Challenge: Starting with the line that contains "This screenshot has" and going on through the end of the material, express each line as one string in a JSON list. Skip blank lines and leave the pictures out.

━━━━━━━━

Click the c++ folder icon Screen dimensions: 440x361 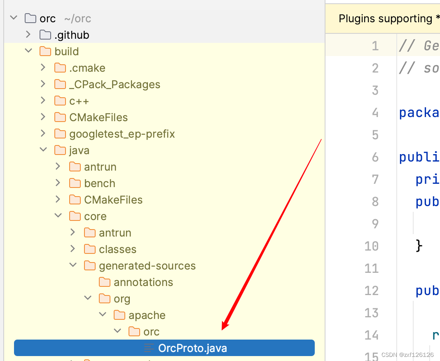60,101
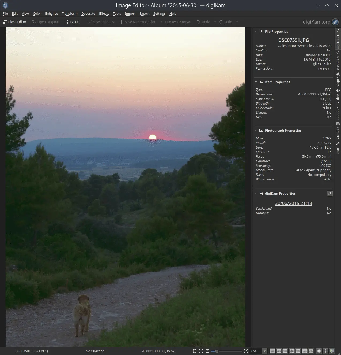Click the Export toolbar button
Viewport: 341px width, 355px height.
72,22
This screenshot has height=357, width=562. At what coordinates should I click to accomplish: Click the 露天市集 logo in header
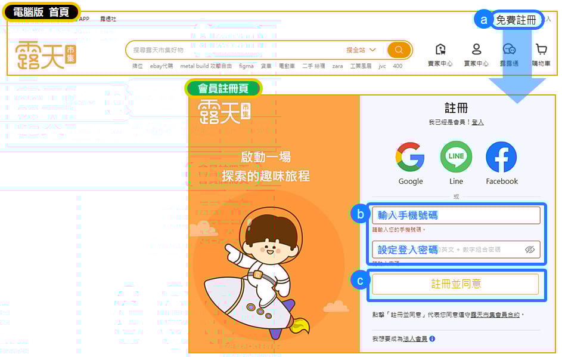45,55
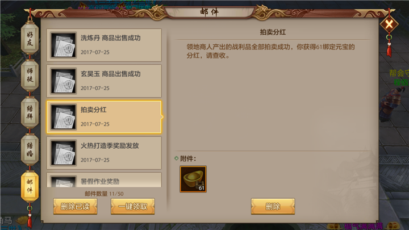Open the 好友 friends lantern tab

point(30,39)
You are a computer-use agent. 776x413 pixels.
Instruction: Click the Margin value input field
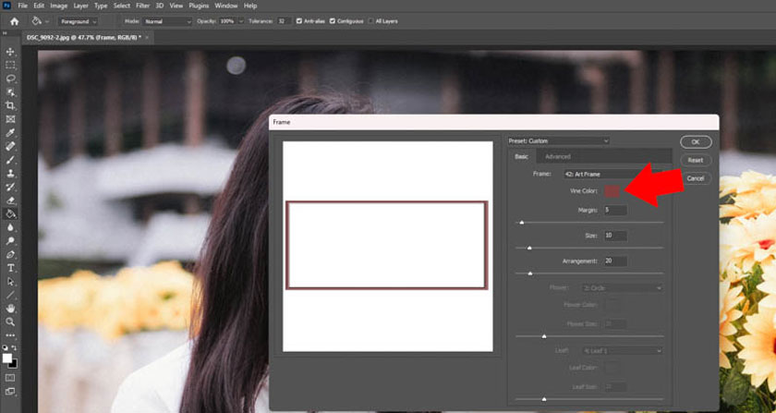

━━━━━━━━

Finished exercise:
[
  "This screenshot has height=357, width=562. At what coordinates should I click to accomplish: Click the 露天市集 logo in header",
  "45,55",
  "Open the 好友 friends lantern tab",
  "point(30,39)",
  "You are a computer-use agent. 776x413 pixels.",
  "Instruction: Click the Margin value input field"
]